A maioria dos pacientes (60 a 80% [1]) que inicialmente têm uma síndrome clinicamente isolada acabam desenvolvendo esclerose múltipla, com uma segunda lesão tornando-se evidente ou a RM detectando uma lesão, geralmente em 5 anos após o início dos sintomas. Tratamento com tratamentos que modificam a doença pode postergar essa progressão. Se os pacientes têm uma síndrome radiologicamente isolada sem história de um episódio clínico consistente com desmielinização, o risco de desenvolver EM é de 19 a 90%, dependendo da idade do paciente e da presença de lesões na medula espinal ou lesões identificadas pelo contraste com gadolínio (2).

Se a RM inicial cerebral ou espinal mostra doença mais extensa, os pacientes podem estar em risco de incapacidade precoce, assim como os pacientes que apresentam sintomas motores, intestinais e/ou vesicais em suas manifestações clínicas iniciais ou que apresentam recuperação incompleta durante as recidivas. Alguns pacientes, como homens com início do quadro na meia-idade e com exacerbações frequentes podem se tornar rapidamente incapacitados. O tabagismo pode acelerar a progressão da doença.

A sobrevida é reduzida apenas em casos muito graves.
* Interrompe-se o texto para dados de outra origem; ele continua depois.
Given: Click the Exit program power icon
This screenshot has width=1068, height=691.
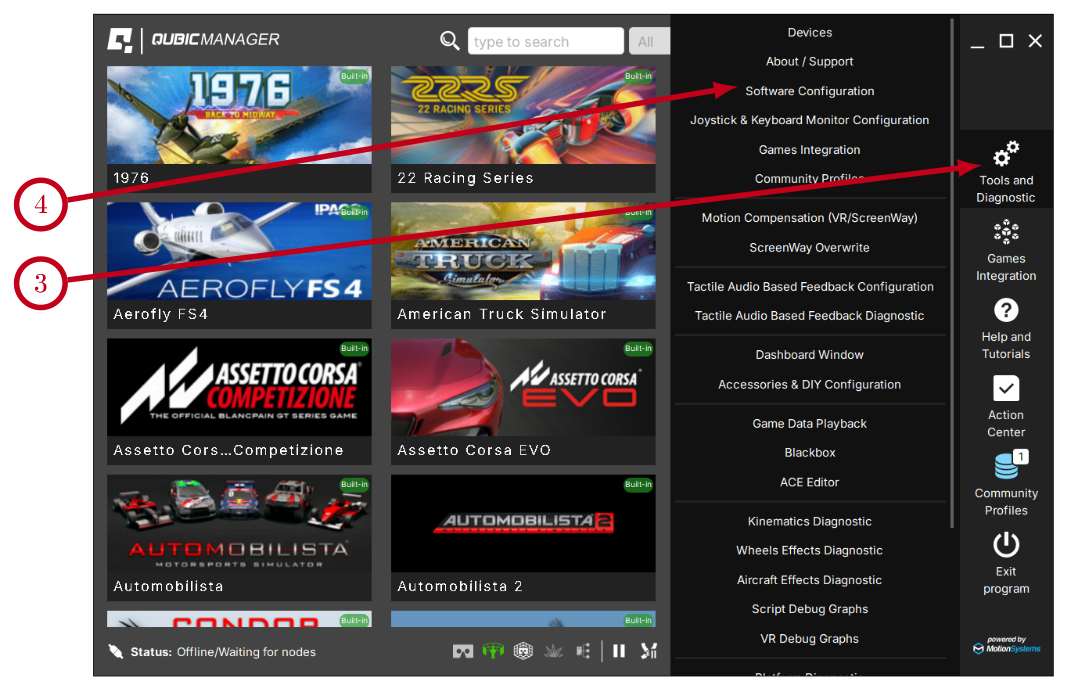Looking at the screenshot, I should 1005,562.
Referências sobre prognóstico

  1. 1. National Multiple Sclerosis Society: Clinically isolated syndrome (CIS). Acessado em 01/05/2023.

  2. 2. Lebrun-Frénay C, Rollot F, Mondot L, et al: Risk factors and time to clinical symptoms of multiple sclerosis among patients with radiologically isolated syndrome. JAMA Netw Open 4 (10):e2128271, 2021. doi: 10.1001/jamanetworkopen.2021.28271

Pontos-chave

  • A esclerose múltipla envolve desmielinização do sistema nervoso central; esclerose múltipla pode progredir e regredir de forma imprevisível, mas tem vários padrões típicos de progressão.

  • Os sintomas mais comuns são parestesias, fraqueza ou descoordenação, e sintomas visuais, mas uma grande variedade de sintomas é possível.

  • A esclerose múltipla é confirmada se RM e resultados clínicos estabelecem lesões características que são separadas no tempo e espaço; entretanto, a progressão para esclerose múltipla é provável se os pacientes têm até mesmo um único deficit clínico característico ou possivelmente uma única lesão radiológica.

  • Tratar os pacientes com corticoides (para exacerbações graves) e fármacos imunomoduladores (para retardar e prevenir as exacerbações).

  • O tratamento dos pacientes é de suporte, uso de fármacos para tratar os sintomas (p. ex., espasticidade, parestesias dolorosas, depressão, disfunção vesicular, fadiga, problemas de marcha) quando justificado.